Phylogenetic analysis
Complete sequences of specific genes from the cranberry plastid genome were compared to those from complete published plastid genomes using Basic Local Alignment Search Tool (BLAST) (Altschul et al. 1990). A dataset of 54 genes from 30 complete published plastid genomes was used to investigate the phylogenetic placement of the cranberry genome relative to other members of the eudicots. Sequences were aligned using MUSCLE software (Edgar 2004). The GTR + Γ + i model was determined with Modeltest v3.7 (Posada and Crandall 1998) and used maximum likelihood analyses conducted with the RAxML v. 7.0.4 (Stamatakis et al. 2008) server in the Swiss Institute of Bioinformatics (http://phylobench.vital-it.ch/raxml-bb) with 1,000 bootstrap runs. The accession number JQ_757046 was assigned to the complete cranberry plastid genome sequence after being submitted to NCBI.
Results
The general flow chart for the in silico construction of the plastid genome is presented in Fig. 1. A total of 1,670,156 cleaned reads, with adaptors and low quality reads removed, corresponding to 620 Mb of cranberry sequence were obtained from a single run of Roche 454 pyrosequencing. The average read length was 372 nucleotides long, and the total sequence obtained covered an estimated 266.3 Mb. The assembly of the nucleotide sequence reads was performed by using Newbler gsAssembler v. 2.6 to obtain nonredundant contigs and singletons. Contigs related to the cranberry plastid sequence were selected using MUMmer 3.0 by aligning the assembled contigs to the complete plastid genome sequence from Daucus carota (GenBank number DQ_898156), one of the closest available published complete plastid genomes from the asterid clade, as a reference genome. Forty contigs were found to be homologous to the Daucus plastid. The longest contig (104,544 bases long) with the highest BLAST hits was selected as a starting point to reconstruct the cranberry plastid based on contig connections and flow through reads. The cranberry plastid consisted of 11 contigs derived from 82,284 reads (5 % of the total number of reads) with a 185x coverage. The large and small single-copy regions were represented by single contigs, while the inverted repeat regions were inferred by connecting nine small contigs. The reconstructed plastid genome was 176,037 bp long with the LSC region of 104,544 bp, two IR of 34,232 bp each, and the SSC region of 3,029 bp.

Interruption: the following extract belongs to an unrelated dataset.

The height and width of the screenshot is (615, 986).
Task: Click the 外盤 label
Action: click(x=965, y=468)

Gene annotation for protein-coding sequences, rRNAs and tRNAs, was performed manually and by using DOGMA web-based software. A total of 110 genes were annotated and classified based on their putative function and relative location in the plastid genome (i.e., if present in the inverted repeated, large or small single-copy regions; Table 1). The annotated sequences were classified as follows: 73 protein-coding genes, five hypothetical coding regions, 28 tRNAs, and four rRNAs (Table 1).

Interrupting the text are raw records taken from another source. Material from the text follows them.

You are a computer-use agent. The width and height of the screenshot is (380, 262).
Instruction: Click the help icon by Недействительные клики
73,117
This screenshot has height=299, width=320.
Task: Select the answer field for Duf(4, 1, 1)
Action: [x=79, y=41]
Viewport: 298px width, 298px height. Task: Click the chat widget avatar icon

Initially, 20 genes possessed incomplete protein sequence or premature stop codons (13 were detected in the LSC region, and seven, in the IR region). After Sanger resequencing, four pseudogenes in the LSC region (atpB, cemA, rps4, and rps19) were corrected (homopolymer regions) yielding functional genes. Also, three LSC pseudogenes (ndhK, ycf15, and infA) possessed confirmed missing start or premature stop codons. Out of the six remaining LSC pseudogenes, three pseudogenes (accD, ycf2, and ndhI) possessed BLAST hits for less than 25 % of the expected protein length. The three remaining pseudogenes in the LSC region were either located in different fragments (rps12, two fragments 70 kb apart and atpF, three fragments covering 71 % of the gene) or had a functional and nonfunctional copy in the LSC (rps18).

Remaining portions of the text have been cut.